Ülkemizin de tarafı olduğu ve Anayasa’nın 90. maddesi gereği iç hukukun bir parçası olan Avrupa İnsan Hakları Sözleşmesi’nin 6, 1982 Anayasası’nın 36. maddesinde adil yargılanma hakkına yer verilmiştir. 6100 sayılı HMK’nın 27. maddesinde ise adil yargılanma hakkının en önemli unsuru olarak hukuki dinlenilme hakkı düzenlenmiş olup, bu hak yargılama ile ilgili olarak bilgi sahibi olunmasını, açıklama ve ispat hakkını, mahkemenin, açıklamaları dikkate alarak değerlendirmesini, kararların somut, açık olarak gerekçelendirilmesini içermektedir.
Dava dilekçesinin tebliği ile davalı savunma hakkını kullanma olanağını kazanır ve cevap süresi işlemeye başlar. Esasa ve usule ilişkin savunma ve delillerini, dava dilekçesinin içeriğine göre ileri sürebilmesi için dava dilekçesinin tebliği zorunludur.
Açıklanan bu ilkeler doğrultusunda; mahkemece, dava dilekçesi ve duruşma günü davalıya usulüne uygun olarak tebliğ edilerek, iddia edilen hususlar hakkında savunma hakkı verilip, varsa usule ya da esasa ilişkin savunma ve delilleri üzerinde durulması, sonucuna göre bir karar verilmesi gerekirken adı geçen davalı tarafın yokluğunda dava görülerek hüküm tesisi, anılan düzenlemelerin öngördüğü adil yargılanma hakkının ihlâli ve savunma hakkının kısıtlanması sonucunu doğurduğundan doğru görülmemiştir.

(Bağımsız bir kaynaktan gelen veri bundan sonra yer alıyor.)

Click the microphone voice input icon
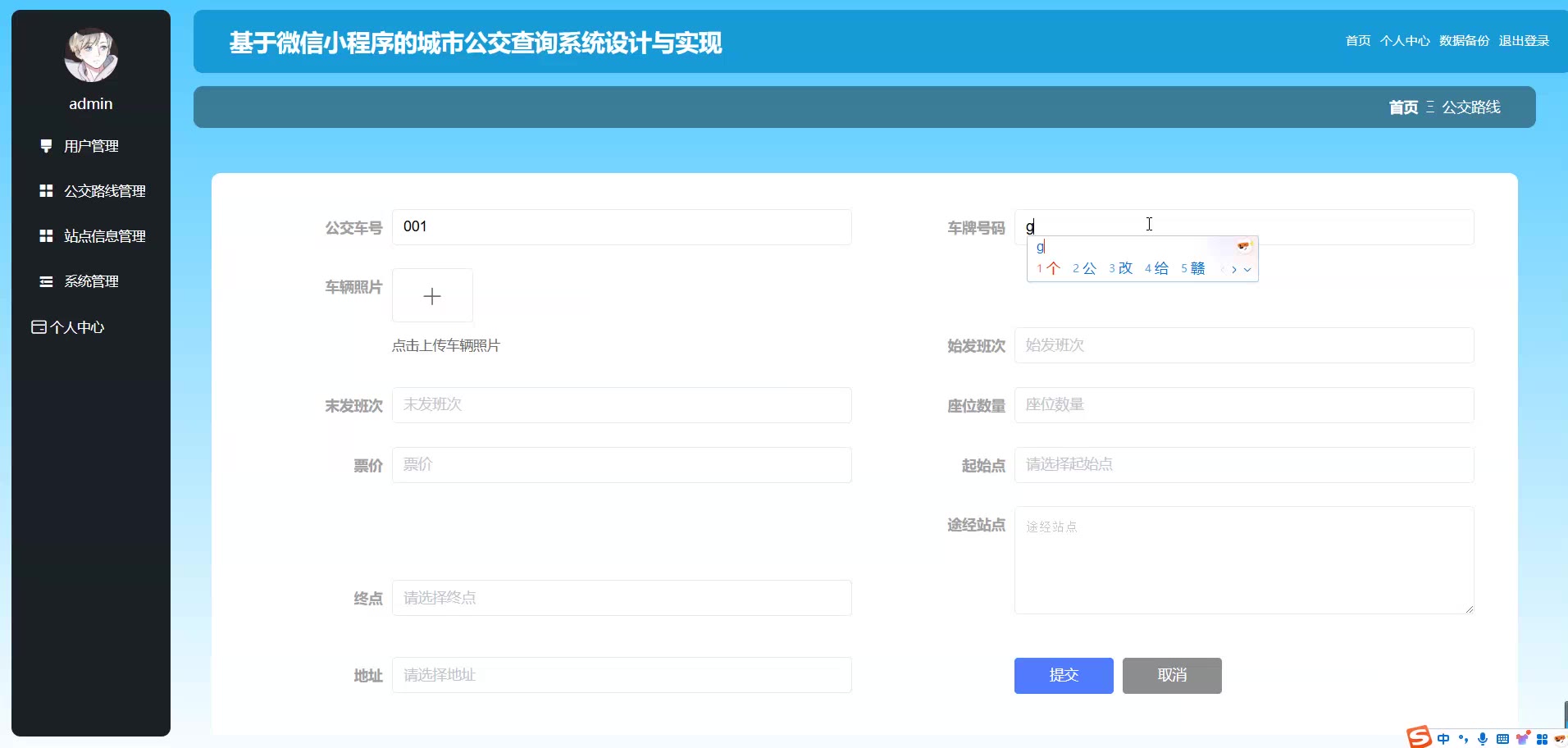This screenshot has height=748, width=1568. coord(1483,739)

SONUÇ: Yukarıda açıklanan nedenlerle davalı vekilinin temyiz itirazlarının kabulü ile hükmün davalı yararına BOZULMASINA, peşin alınan harcın istek halinde temyiz edene iadesine, kararın tebliğinden itibaren 15 gün içerisinde karar düzeltme yolu açık olmak üzere 28.01.2019 tarihinde oy birliğiyle karar verildi.